In Bush's America, where the political class has embarked on a mission to resuscitate the brain-dead, no one seems to have either the will or the power to intervene in the everyday existence of young people whose lives are going horribly awry. Whole sections of American society grow up with guns and violent death, if not the internecine rivalries of gang culture, making the right-to-life debate currently being conducted in Congress and the Florida courts seem like a surreal joke.

I don't think this is an accident. Politicians enjoy occupying the high moral ground and it is easier to emote about the pain of Mrs Schiavo's parents, Bob and Mary Schindler, than to address the disfiguring inequalities of the richest nation on earth - especially when you are personally implicated, as the current President is, in making those inequalities worse.

The Schindlers are not alone in refusing to accept a harsh medical fact, which is that their daughter has in effect been dead for 15 years; there have been cases on this side of the Atlantic in which family members, buoyed by false hope, refused to accept the inevitable. But Bush's public endorsement of a right to life is at best a diversion, at worst a sham, making it all the more shocking that so many members of Congress rushed to support him.
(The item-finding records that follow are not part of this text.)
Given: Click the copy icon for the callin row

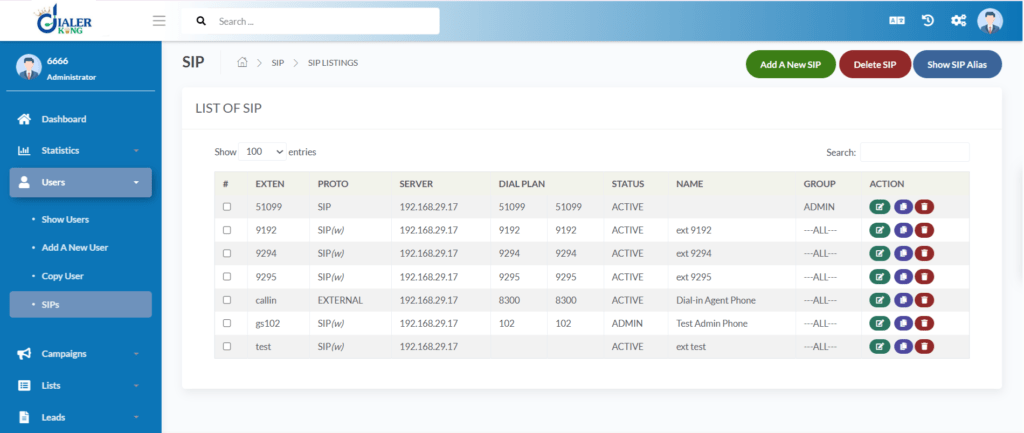Looking at the screenshot, I should click(x=902, y=300).
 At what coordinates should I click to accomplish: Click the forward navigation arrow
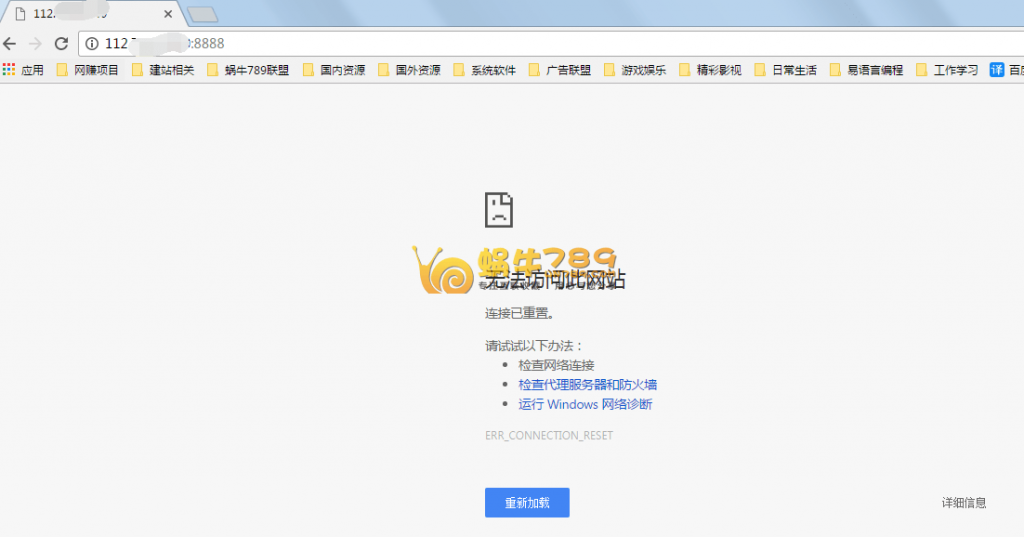(35, 44)
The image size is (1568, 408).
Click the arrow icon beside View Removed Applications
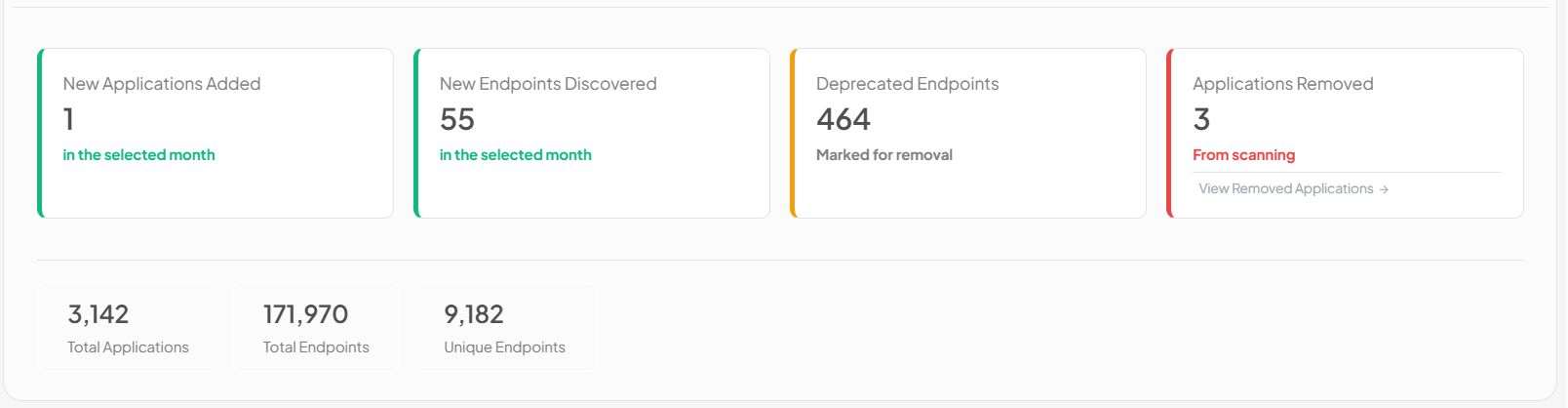click(1384, 189)
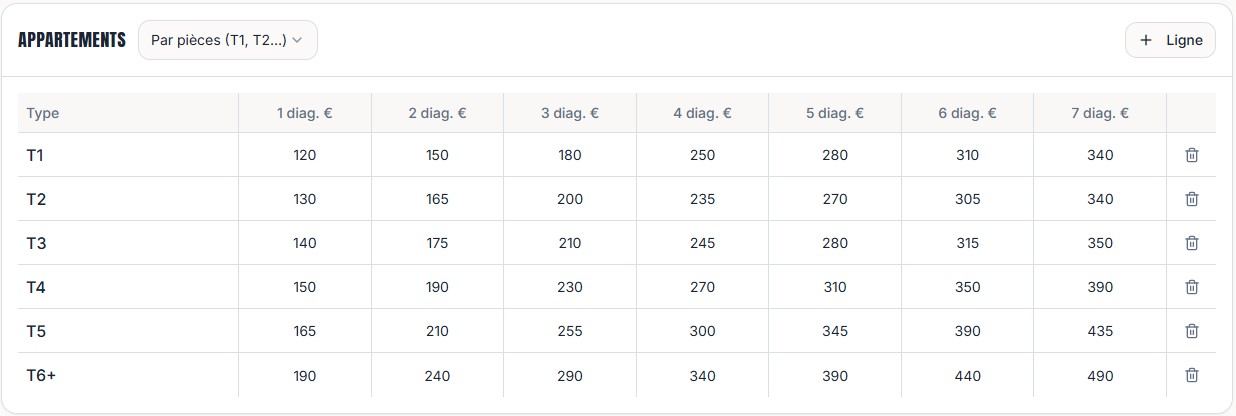This screenshot has height=416, width=1236.
Task: Delete the T2 row with trash icon
Action: (1191, 199)
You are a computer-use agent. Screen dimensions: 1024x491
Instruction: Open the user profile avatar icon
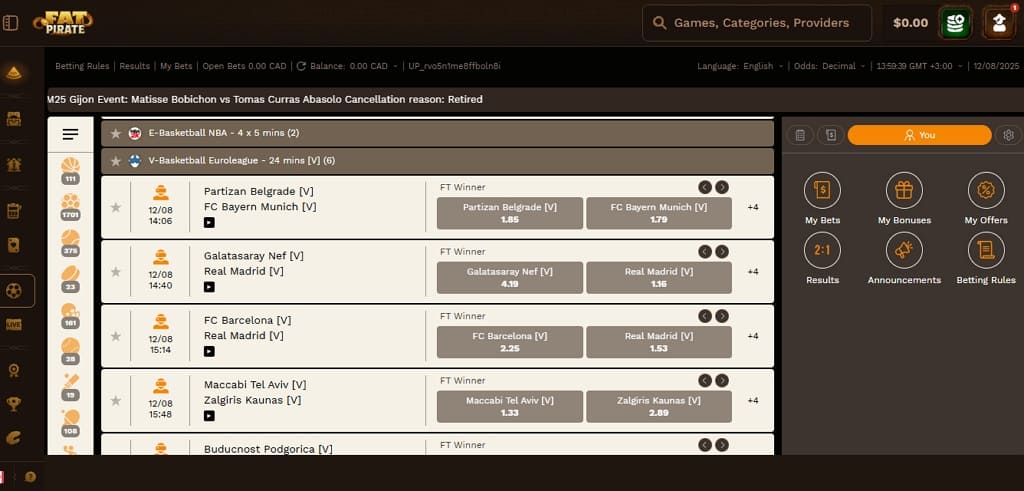999,22
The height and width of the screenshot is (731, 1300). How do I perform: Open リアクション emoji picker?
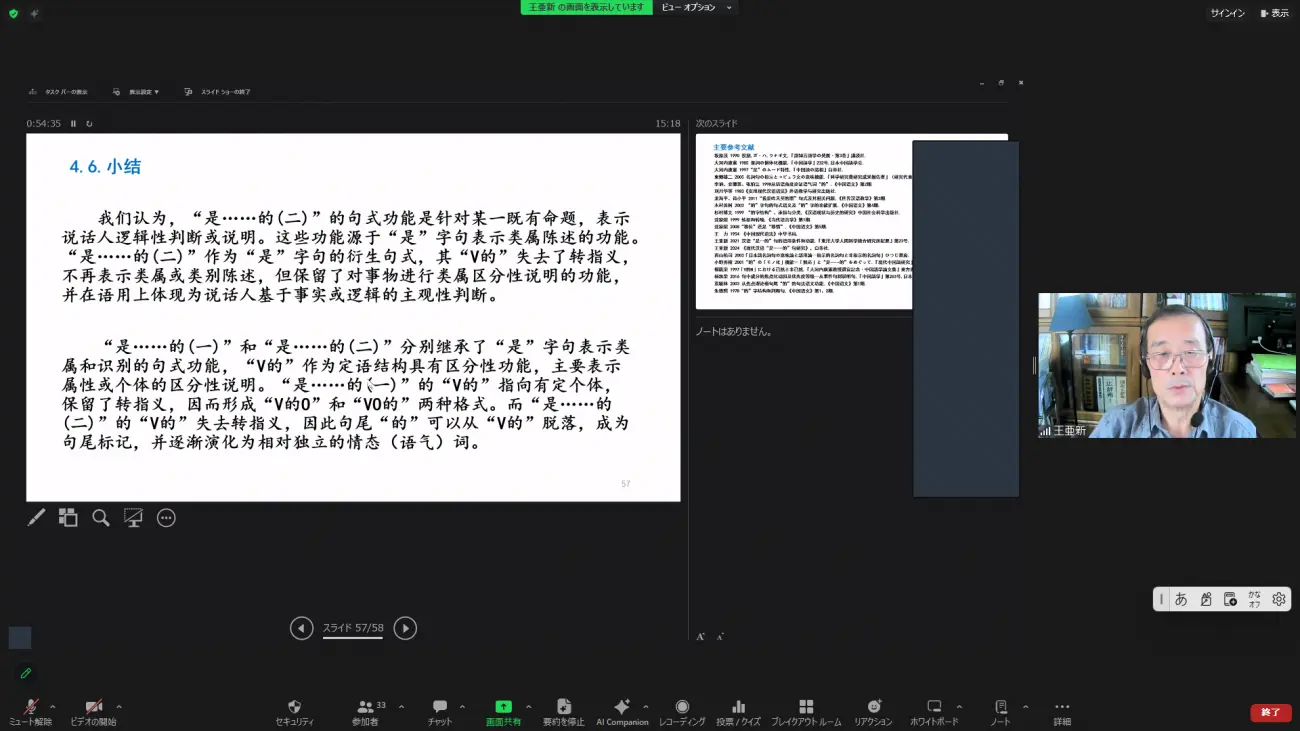873,711
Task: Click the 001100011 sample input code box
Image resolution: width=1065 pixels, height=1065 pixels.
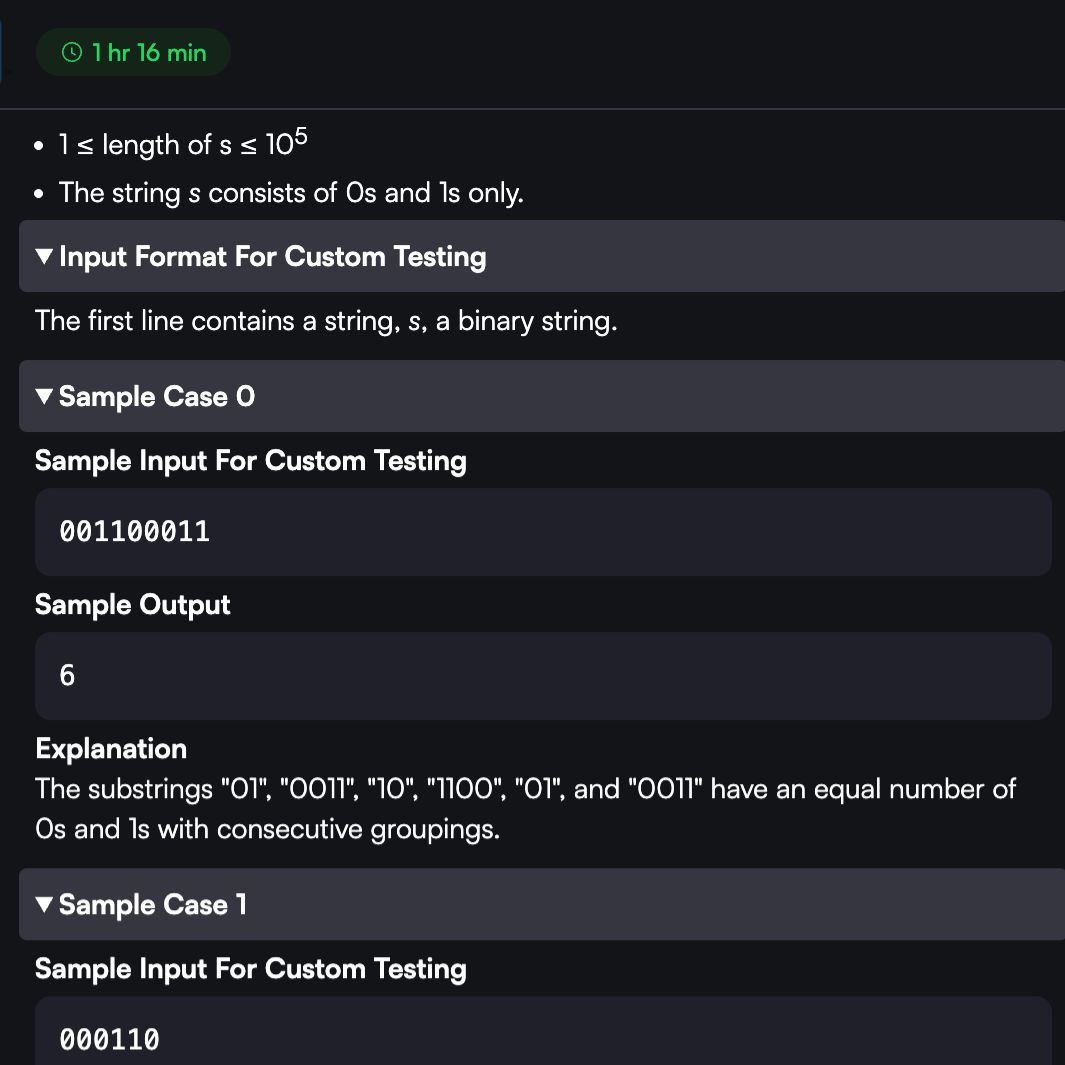Action: pos(543,532)
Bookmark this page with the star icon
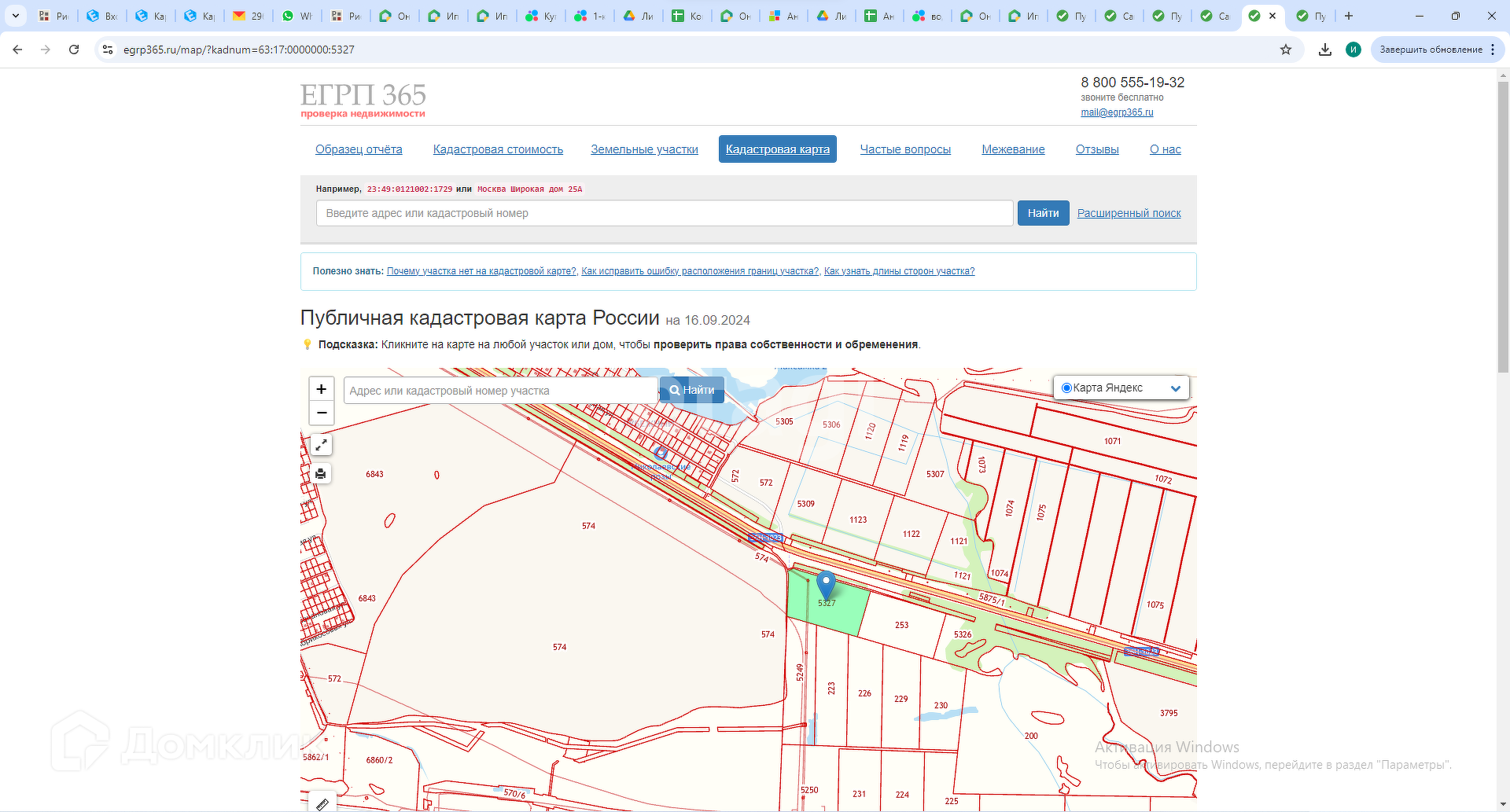This screenshot has height=812, width=1510. point(1286,50)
The new law may not "save" Mrs Schiavo, even assuming such a thing were possible, because the Florida district court is no more inclined to fly in the face of medical reality than its state counterpart. More surprisingly, so soon after elections in which a right-wing moral agenda played a significant role, opinion polls show a clear majority in favour of the proposition that the court decision should be respected In the Schiavo case, it may be that ordinary Americans have a more sophisticated grasp of the meaning of slogans such as the "right to life" than their political leaders. Or maybe the President's Superman costume split at the seams last weekend, revealing not Clark Kent but the smirking politician who helped more than 150 prisoners to an early exit from death row.